The principal field of Baron Toll’s Arctic investigations lay among the islands of the Siberian Ocean, whither, from the year 1885 onwards, he conducted a series of brilliantly successful expeditions, all of which added greatly to the world’s knowledge of the geology, meteorology, botany, and palæontology of these unexplored lands. He started out on his last journey on July 22, 1900, in the splendidly equipped laboratory ship Sarya, which was provisioned for four years, with the object of continuing the work by which his name had already become famous. The first winter was spent at Taimur, at the mouth of the Khatanga, and in the following summer he rounded Cape Chelyuskin, paid a visit to Bennett Island, and was ultimately frozen into Nerpchya Bay, where he met an auxiliary expedition sent out under Volossovich. On June 20 he set out with the astronomer, F. G. Seeberg, and two hunters on a journey of exploration. From a record subsequently found on Bennett Island by Lieutenant Kolchak, we know that the party followed the north coast of Kotelnyi and Thadeef Islands, keeping their course towards New Siberia. Here the ice broke up,[Pg 307] and, taking to their boats, they reached Bennett Island on August 26. The record ends with these words: “To-day we are going southwards. We have provisions for 14 to 20 days. All in good health.” That is all we shall ever know of the fate of Baron Toll and his companions.
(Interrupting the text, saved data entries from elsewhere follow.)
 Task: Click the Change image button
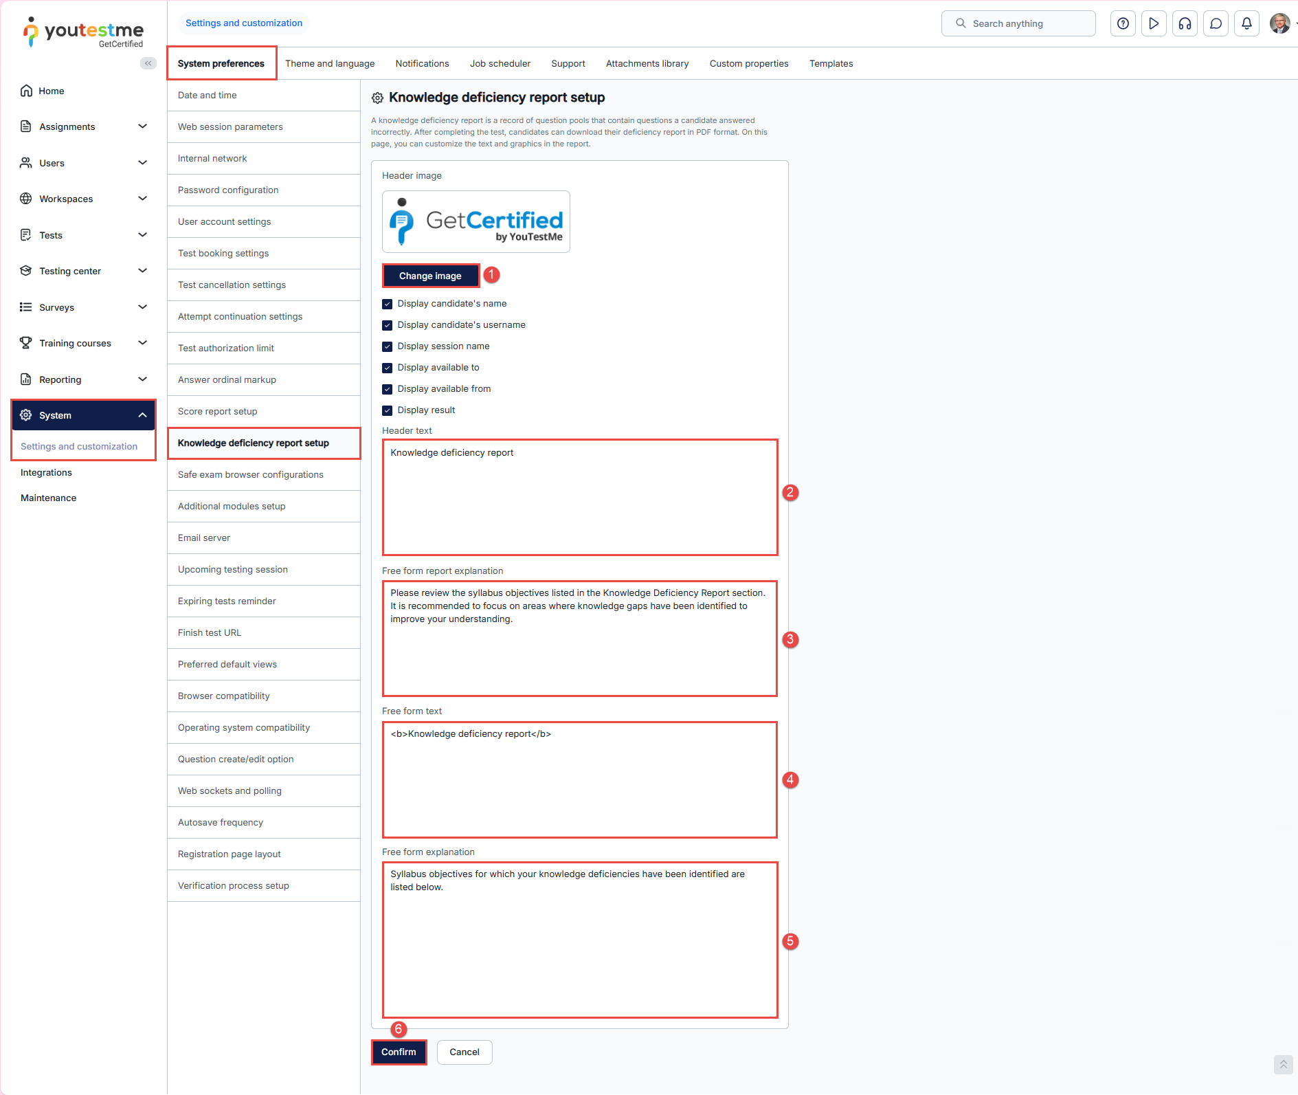(430, 276)
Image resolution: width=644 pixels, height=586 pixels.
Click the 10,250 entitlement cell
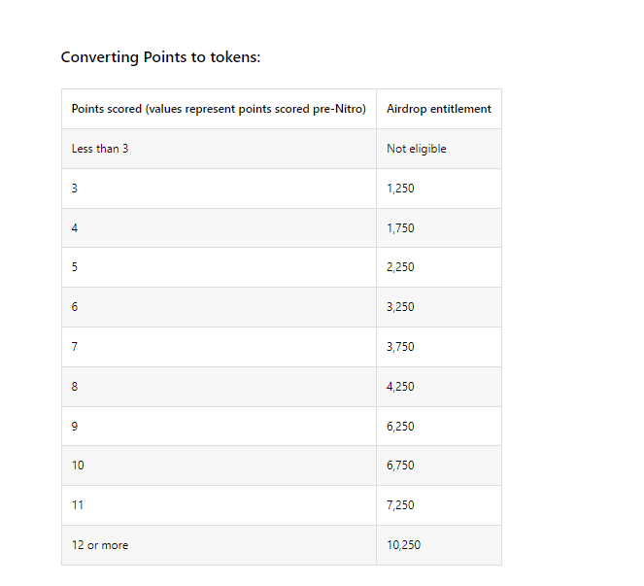439,545
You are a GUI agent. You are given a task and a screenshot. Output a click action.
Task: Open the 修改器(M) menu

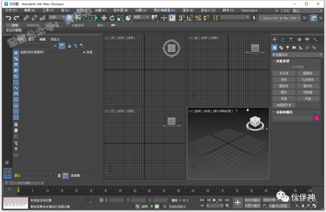[121, 10]
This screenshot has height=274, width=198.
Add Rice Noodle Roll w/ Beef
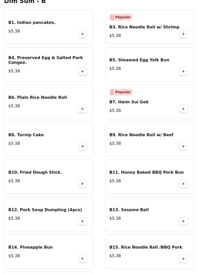pyautogui.click(x=183, y=146)
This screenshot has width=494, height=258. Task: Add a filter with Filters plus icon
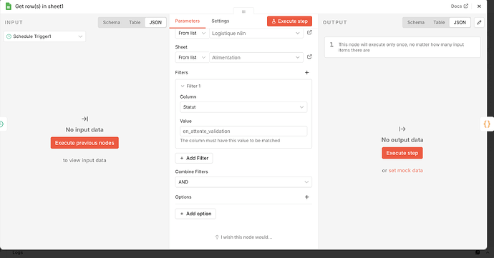pos(307,72)
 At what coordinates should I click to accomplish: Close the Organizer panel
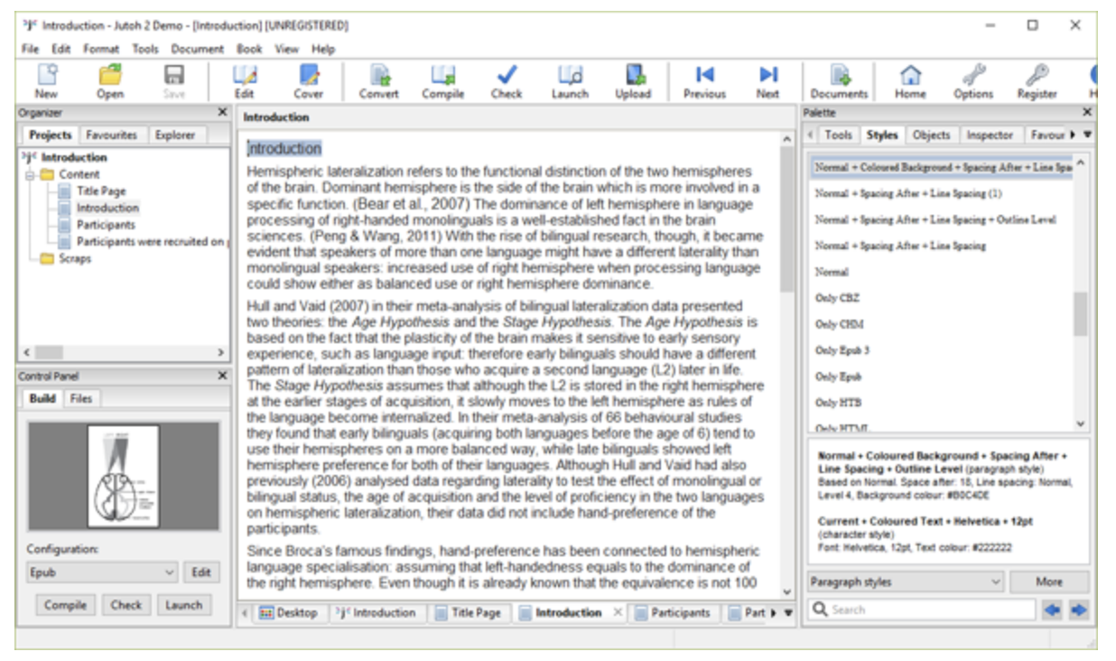click(222, 112)
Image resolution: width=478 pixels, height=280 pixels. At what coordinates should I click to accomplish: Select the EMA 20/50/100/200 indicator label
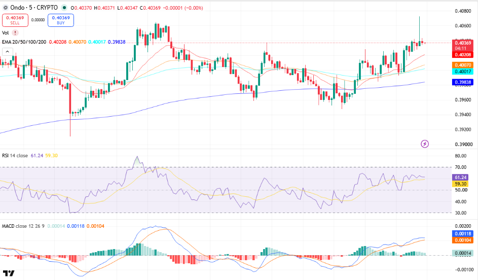click(24, 42)
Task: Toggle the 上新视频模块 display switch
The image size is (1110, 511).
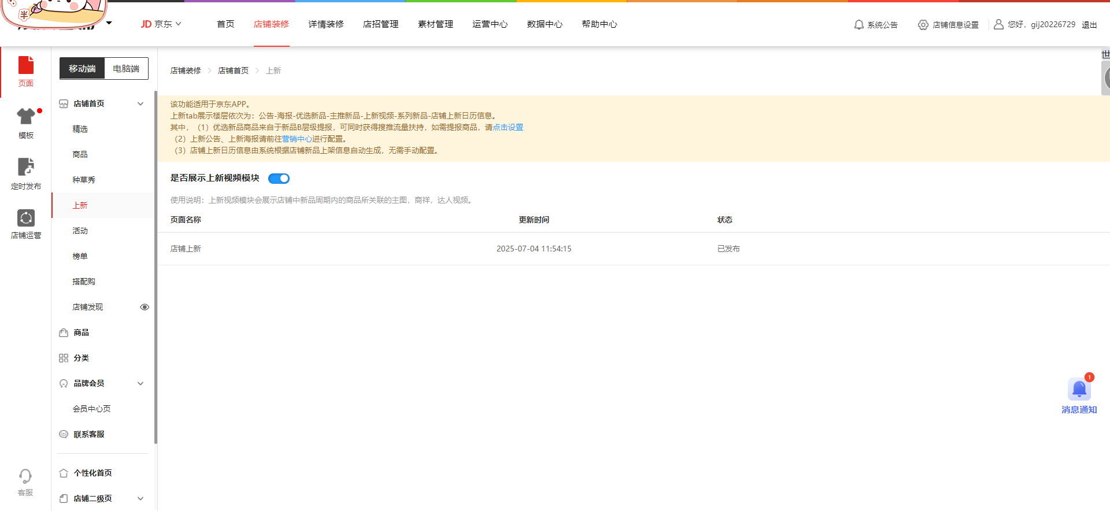Action: [279, 179]
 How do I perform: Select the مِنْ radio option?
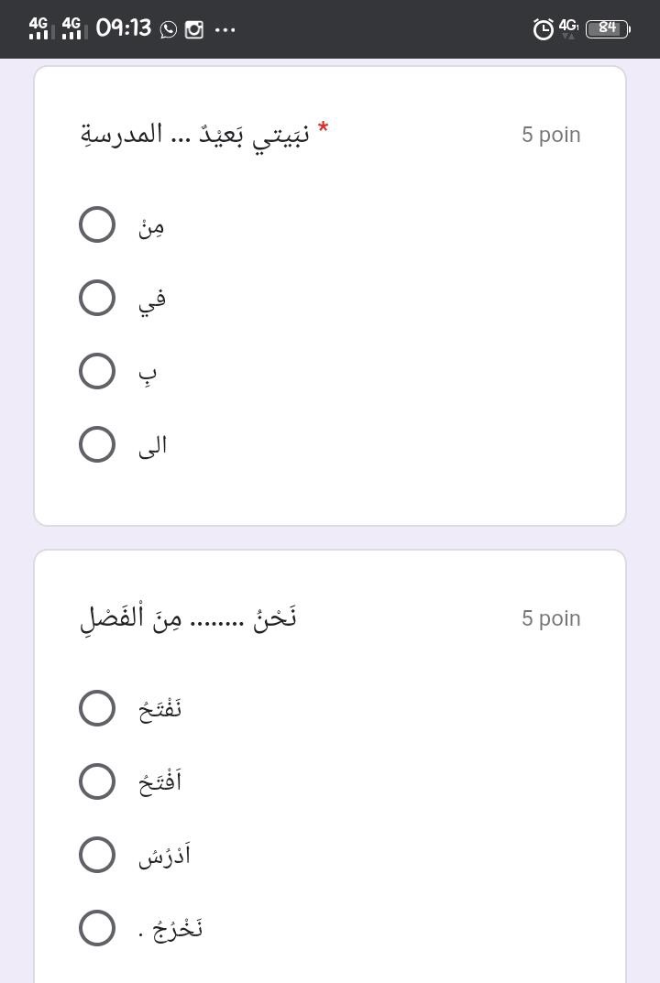97,224
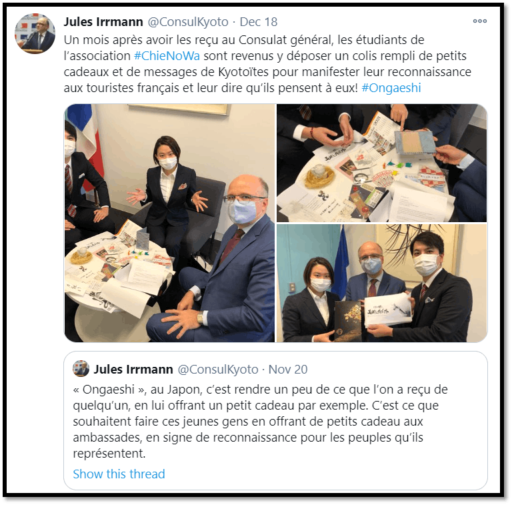Click the small avatar in quoted tweet

(81, 368)
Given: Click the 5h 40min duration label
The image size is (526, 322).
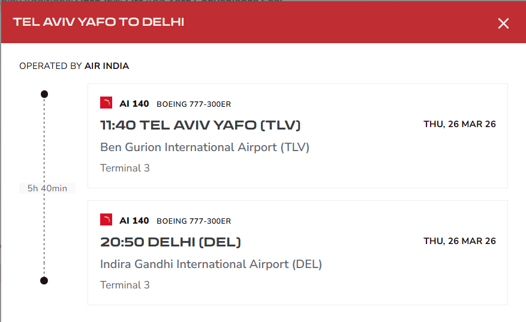Looking at the screenshot, I should pyautogui.click(x=47, y=188).
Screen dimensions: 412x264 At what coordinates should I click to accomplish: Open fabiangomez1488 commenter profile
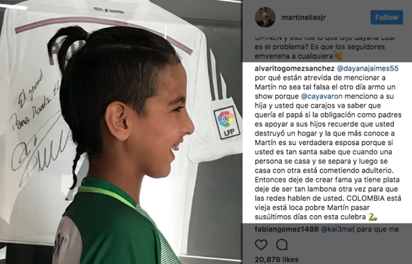click(286, 229)
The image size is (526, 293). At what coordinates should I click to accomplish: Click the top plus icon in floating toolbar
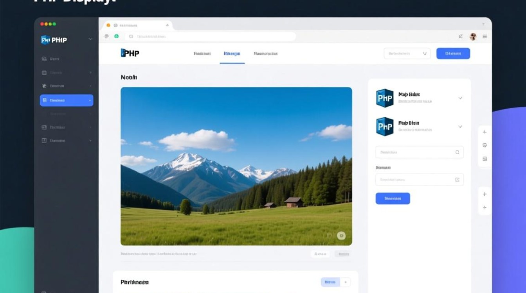tap(485, 132)
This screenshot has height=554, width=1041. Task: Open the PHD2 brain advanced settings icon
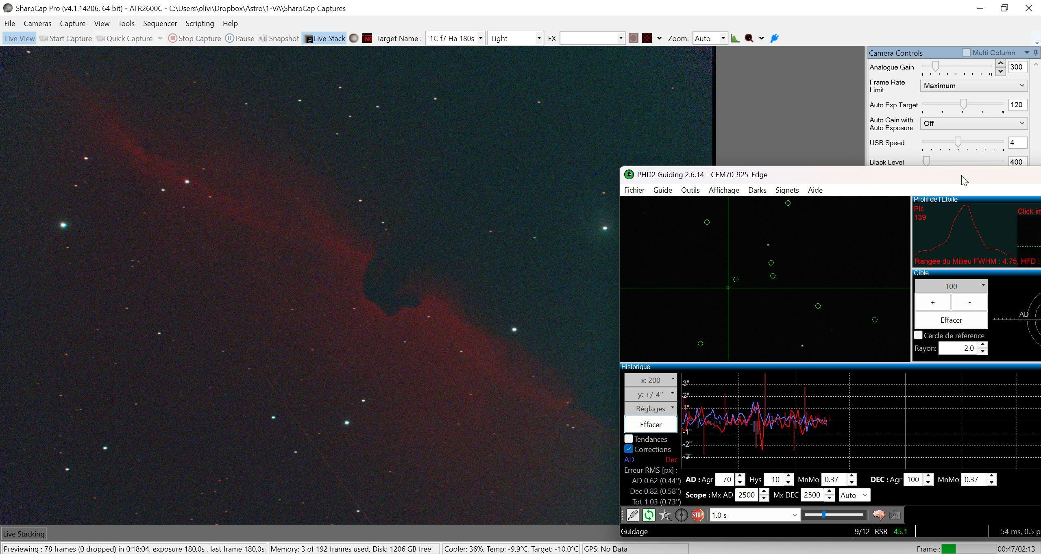pyautogui.click(x=879, y=515)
M. Brusneff is of opinion that they must have perished on their way across from Bennett Island to New Siberia. Before they could have reached the end of that journey the weather was becoming cold and ice must have been forming upon the sea, making it impossible for them to cross it in their boats. They had only provisions for a fortnight or three weeks, and little prospect of adding to their supplies, while, to make matters worse, they had no warm clothing with them. It is to be feared that the latest victims claimed by the Arctic regions must have suffered severely before death brought them release from their troubles and robbed the world of two of its ablest and most enthusiastic men of science.
So ends the story of Arctic exploration up to the present time. Those who have read these pages cannot fail to have been impressed by the gallantry with which generations of brave men have willingly faced, in the cause of science, the terrible privations and sufferings only to be met with in the frozen North, or to have felt proud of the part which Great Britain has played in solving the secrets of the Polar regions. Yet, dangerous though the service unquestionably is, it is a fact that at no time in the whole of its history has the death-rate among those engaged in it exceeded the average death-rate of the navy, while so immense[Pg 308] has been the advance made in the science of Arctic travel during recent years that the risks attending it have now been reduced to a minimum.
Much has been accomplished, but much still remains to be done. There is around the Pole a tract of over two million square miles which have never yet been visited by a human being, and there can be no doubt that if this tract can be made to give up its secrets the world of science will profit immensely. The Pole itself still remains to be conquered, and though it is difficult at present to see how that terribly arduous journey over the rough seas of palæocrystic ice is to be accomplished, science will doubtless find a way. Of this, at any rate, we may be sure; so long as the Pole retains a single secret, there will not be wanting brave men who will gladly go through any dangers, and suffer any privations, if they can but wrest it from its prison of ice.